Your task
Can you update the rows below so that every "Viewport" becomes "Display", with nothing else changed?

_____

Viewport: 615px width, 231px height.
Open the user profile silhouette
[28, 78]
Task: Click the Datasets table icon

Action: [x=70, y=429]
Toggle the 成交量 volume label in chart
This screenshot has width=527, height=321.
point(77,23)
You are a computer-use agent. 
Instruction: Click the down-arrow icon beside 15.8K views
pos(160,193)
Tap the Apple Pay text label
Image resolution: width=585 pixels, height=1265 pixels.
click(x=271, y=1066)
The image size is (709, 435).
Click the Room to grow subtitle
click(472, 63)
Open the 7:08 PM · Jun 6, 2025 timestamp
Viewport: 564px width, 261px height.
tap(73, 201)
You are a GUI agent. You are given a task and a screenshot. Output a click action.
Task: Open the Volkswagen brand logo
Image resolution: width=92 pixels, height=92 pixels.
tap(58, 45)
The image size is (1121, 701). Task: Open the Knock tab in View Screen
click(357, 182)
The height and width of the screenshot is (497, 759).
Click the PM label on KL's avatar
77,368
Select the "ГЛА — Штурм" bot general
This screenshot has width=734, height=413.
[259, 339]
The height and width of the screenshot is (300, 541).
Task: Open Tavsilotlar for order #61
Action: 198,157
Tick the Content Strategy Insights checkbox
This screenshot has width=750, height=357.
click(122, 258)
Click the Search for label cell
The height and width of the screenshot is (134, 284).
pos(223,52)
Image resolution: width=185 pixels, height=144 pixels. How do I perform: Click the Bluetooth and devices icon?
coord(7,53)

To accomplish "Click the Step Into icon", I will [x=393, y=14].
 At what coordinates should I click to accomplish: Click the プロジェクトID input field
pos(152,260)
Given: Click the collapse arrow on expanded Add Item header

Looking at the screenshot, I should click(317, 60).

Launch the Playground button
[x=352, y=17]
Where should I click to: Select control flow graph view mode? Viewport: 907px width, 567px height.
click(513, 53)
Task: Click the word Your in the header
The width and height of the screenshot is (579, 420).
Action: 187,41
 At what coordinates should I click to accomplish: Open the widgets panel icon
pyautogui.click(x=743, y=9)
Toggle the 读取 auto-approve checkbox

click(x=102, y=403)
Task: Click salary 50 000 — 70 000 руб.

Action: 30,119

_____

Final answer
Display: 615px width, 231px height.
Open the user profile silhouette
[28, 78]
Task: Click the Datasets table icon

Action: [x=70, y=429]
Toggle the 成交量 volume label in chart
This screenshot has width=527, height=321.
point(77,23)
You are a computer-use agent. 
Instruction: Click the down-arrow icon beside 15.8K views
pos(160,193)
Tap the Apple Pay text label
Image resolution: width=585 pixels, height=1265 pixels.
click(x=271, y=1066)
The image size is (709, 435).
Click the Room to grow subtitle
click(472, 63)
Open the 7:08 PM · Jun 6, 2025 timestamp
Display: 564px width, 261px height.
tap(73, 201)
You are a GUI agent. You are given a task and a screenshot. Output a click action.
Task: Open the Volkswagen brand logo
Image resolution: width=92 pixels, height=92 pixels.
tap(58, 45)
The image size is (1121, 701). Task: Open the Knock tab in View Screen
click(357, 182)
The height and width of the screenshot is (497, 759).
Click the PM label on KL's avatar
77,368
Select the "ГЛА — Штурм" bot general
This screenshot has width=734, height=413.
[259, 339]
The height and width of the screenshot is (300, 541).
Task: Open Tavsilotlar for order #61
Action: 198,157
Tick the Content Strategy Insights checkbox
This screenshot has width=750, height=357.
click(122, 258)
Click the Search for label cell
The height and width of the screenshot is (134, 284).
pos(223,52)
Image resolution: width=185 pixels, height=144 pixels. How do I perform: Click the Bluetooth and devices icon?
coord(7,53)

To accomplish "Click the Step Into icon", I will [x=393, y=14].
 At what coordinates should I click to accomplish: Click the プロジェクトID input field
pos(152,260)
Given: Click the collapse arrow on expanded Add Item header

Looking at the screenshot, I should click(317, 60).

Launch the Playground button
[x=352, y=17]
Where should I click to: Select control flow graph view mode? Display: 907px width, 567px height.
click(513, 53)
Task: Click the word Your in the header
The width and height of the screenshot is (579, 420).
Action: 187,41
 At what coordinates should I click to accomplish: Open the widgets panel icon
pyautogui.click(x=743, y=9)
Toggle the 读取 auto-approve checkbox

click(x=102, y=403)
Task: Click salary 50 000 — 70 000 руб.

Action: 30,119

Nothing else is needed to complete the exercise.